Sometimes I surprise myself with how easy a project comes together. Let me throw this picture at you:
What you see here is my own recreation of the Candy Train game that was available on the web up until a few years ago. My version is an object oriented version written in VB.NET 2005, and is quickly becoming my favorite arcade-style game that I’ve written, even though it’s not even finished! Right now, the grid of track segments is randomly generated, each segment can be rotated right or left (via mouse clicks) to construct a longer continuous track. The “train” starts off as a red square (actually just a Label object, nothing fancy yet), and it follows the path that you arrange. You can control the speed using the speed adjustment (right now just two speeds, perhaps the finished version will have more?), and your score goes up faster as your train goes faster. Periodically (about 5 seconds) a new “rail car” will appear (shown as the purple square in the middle tile in the bottom row), and you have to flip track segments until your train travels through that tile. When it does, your train gets one car longer, and play continues. About every 10 seconds, one of the tiles starts flashing (the white bordered tile) for a few seconds, and then that tile gets replaced with a new randomly selected tile. This is to prevent you from just arranging a closed circle and racking up points! In fact, when I took the screen shot above, the tile flipped a split second and caused my train to crash.

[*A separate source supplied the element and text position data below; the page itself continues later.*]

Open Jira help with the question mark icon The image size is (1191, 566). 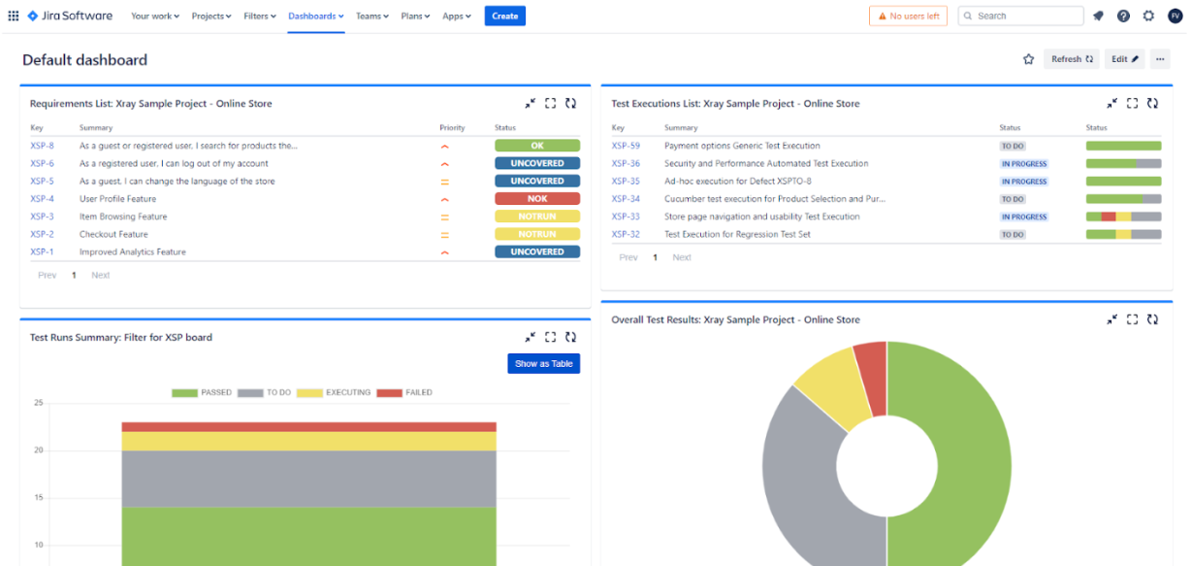coord(1123,16)
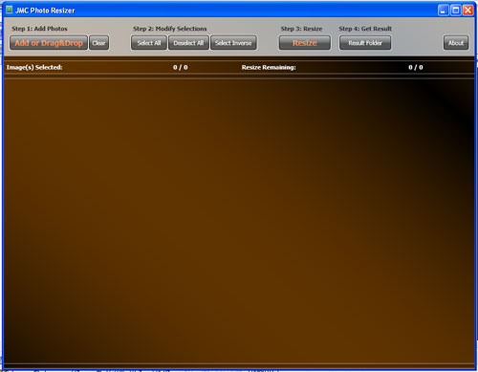Click the Step 1: Add Photos heading
Screen dimensions: 478x372
39,29
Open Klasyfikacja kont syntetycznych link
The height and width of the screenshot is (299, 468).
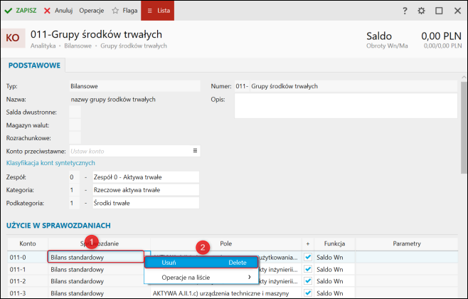50,163
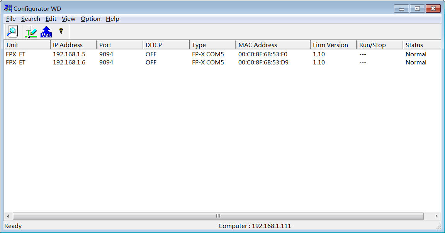Open the Search menu
Screen dimensions: 445x233
tap(31, 19)
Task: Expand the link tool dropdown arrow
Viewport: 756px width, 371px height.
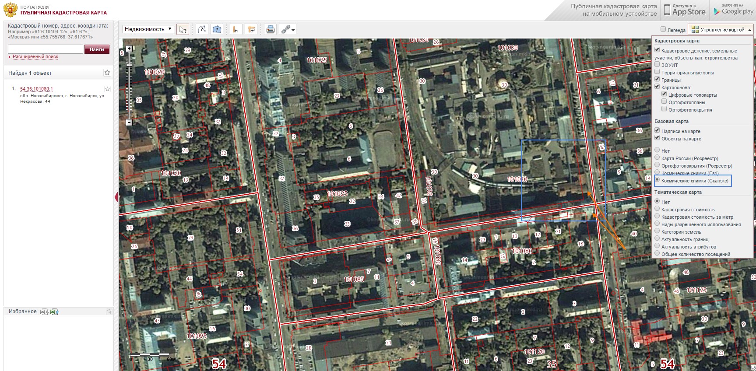Action: point(293,30)
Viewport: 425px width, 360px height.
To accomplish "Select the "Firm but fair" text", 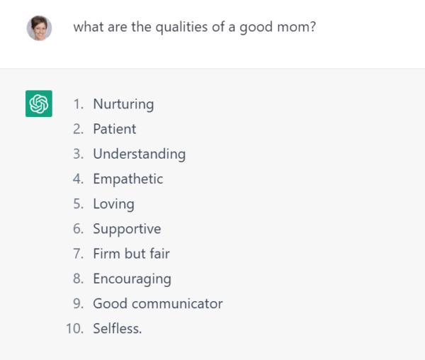I will pyautogui.click(x=131, y=254).
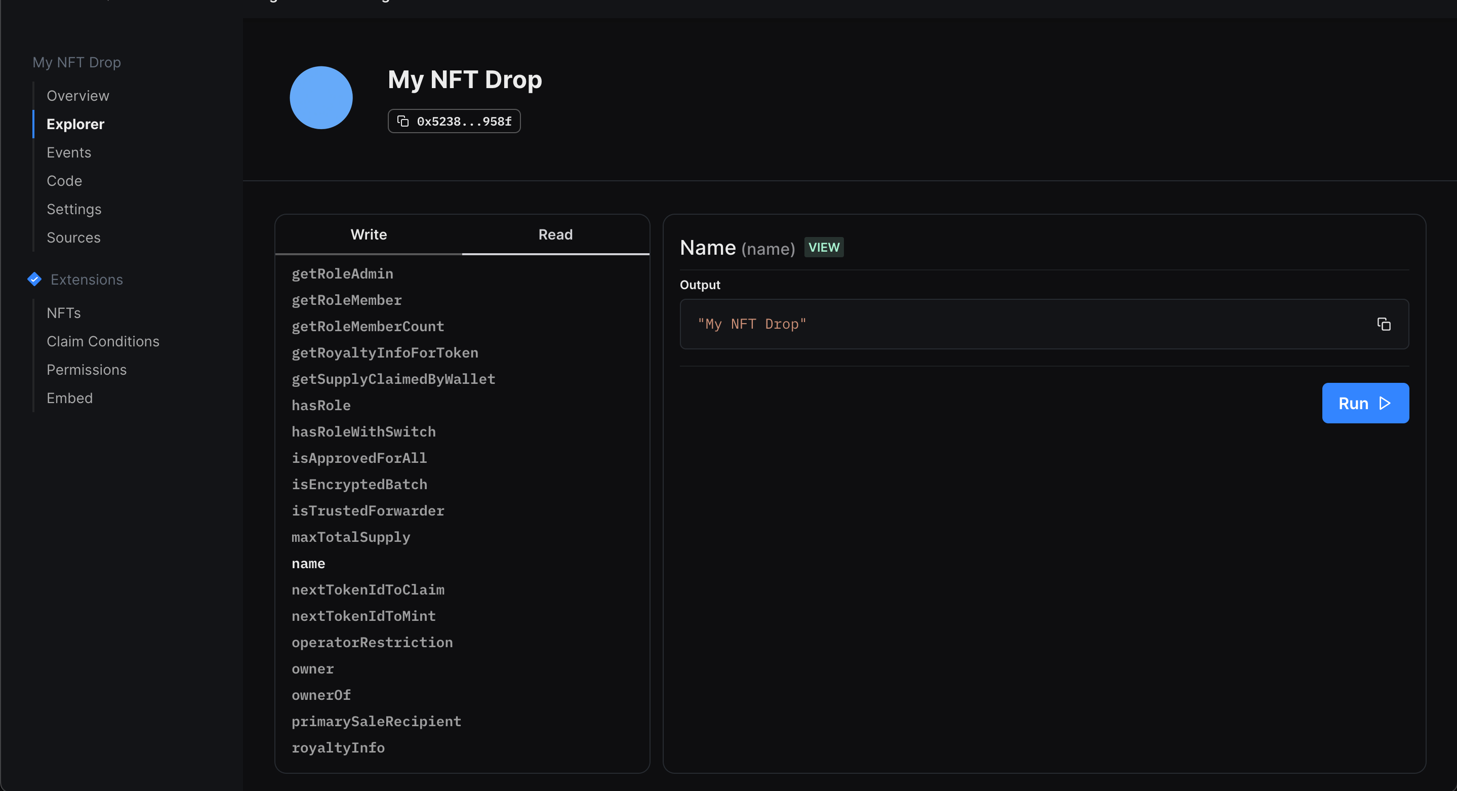This screenshot has height=791, width=1457.
Task: Open the Permissions section
Action: pos(86,369)
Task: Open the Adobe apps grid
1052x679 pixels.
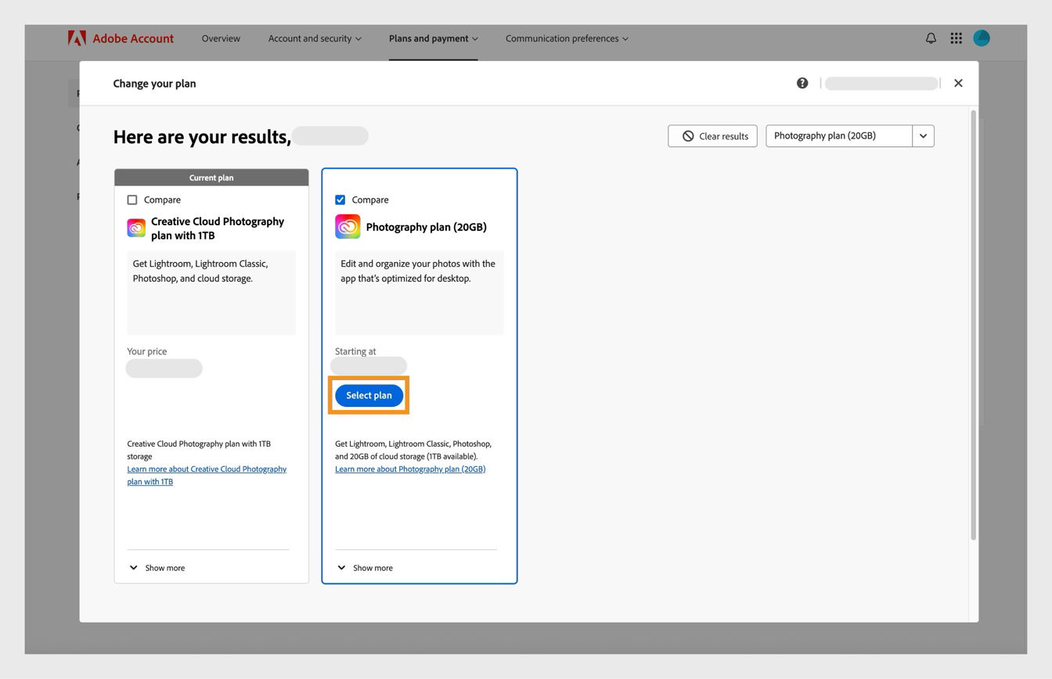Action: point(956,38)
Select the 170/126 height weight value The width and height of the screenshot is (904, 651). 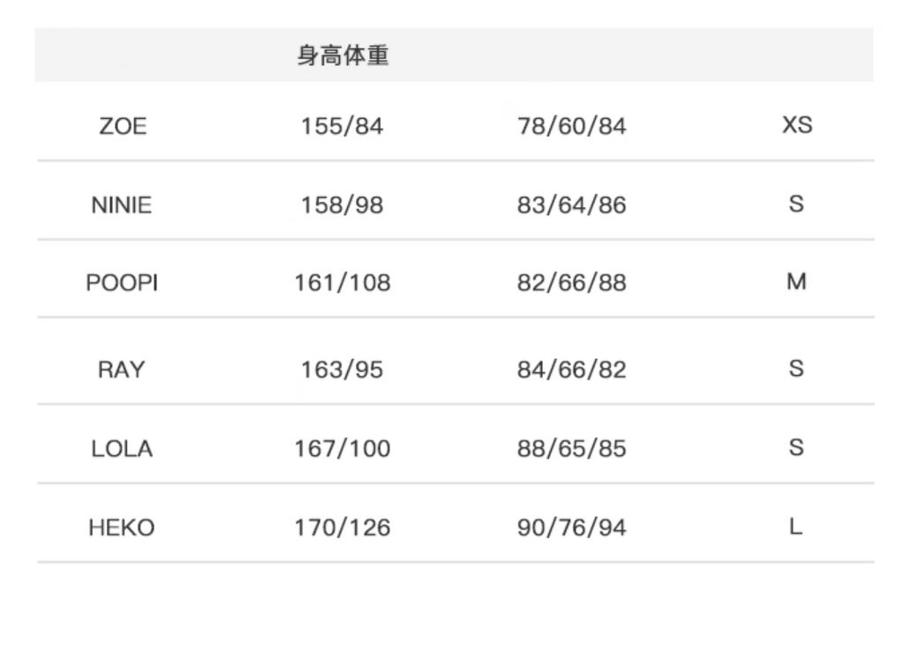(343, 528)
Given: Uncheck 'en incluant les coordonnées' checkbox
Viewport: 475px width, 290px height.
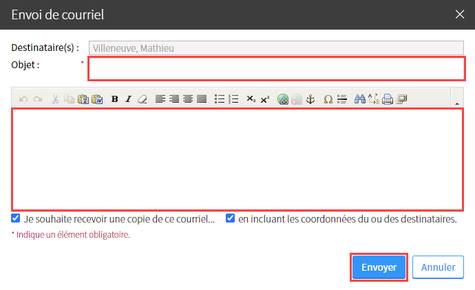Looking at the screenshot, I should click(x=230, y=218).
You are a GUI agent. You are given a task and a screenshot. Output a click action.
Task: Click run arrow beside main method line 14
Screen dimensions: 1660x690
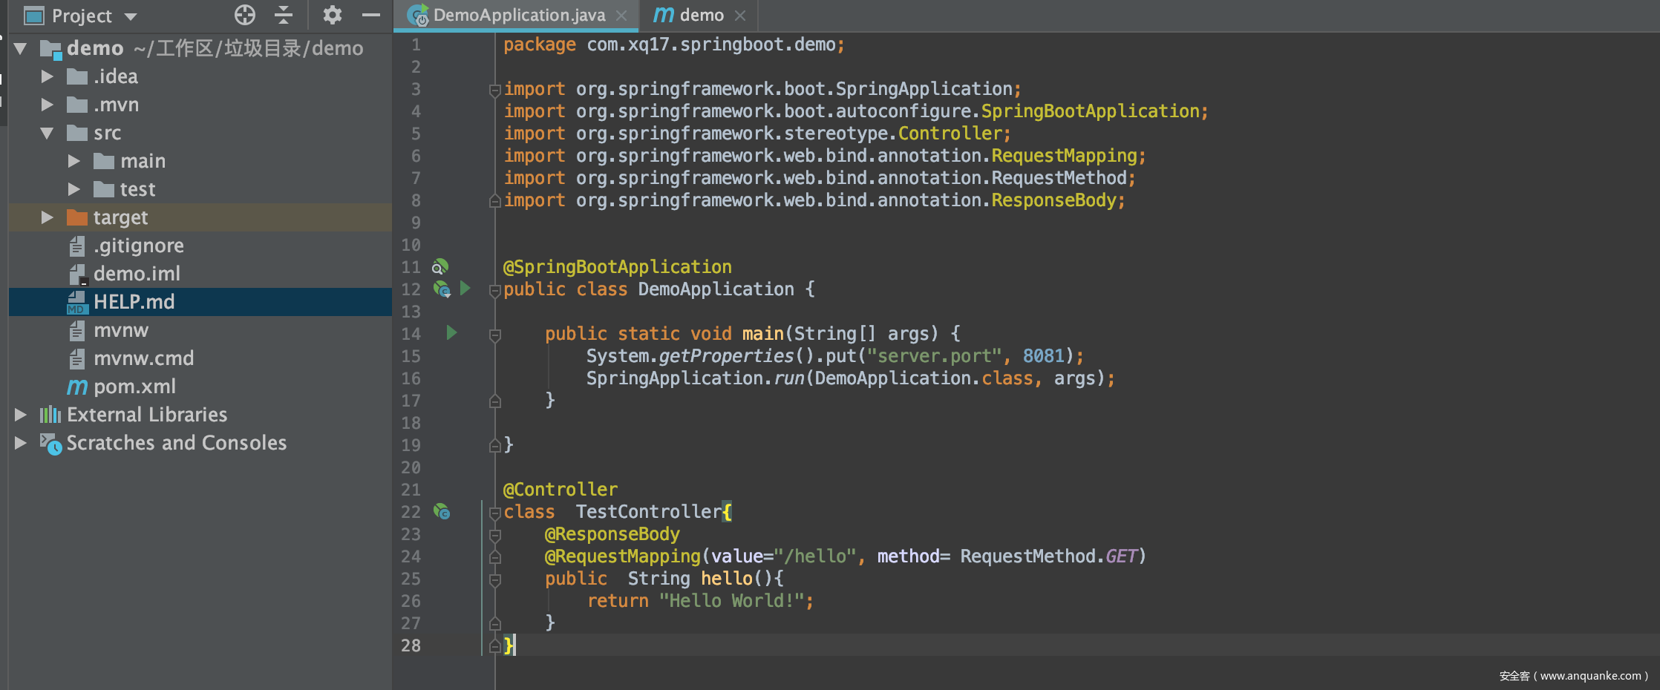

Okay, I still have much more to go. Most importantly, I want to add better graphic images than just square labels. (Presumably, the code won’t need much modification with this change.) Then there’s all sorts of little things, like level control (have a “station” appear when the train reaches a predetermined length; bringing the train to the station completes the level), better score keeping, and perhaps even sound effects.
Not bad for a week’s worth of coding. This is fun.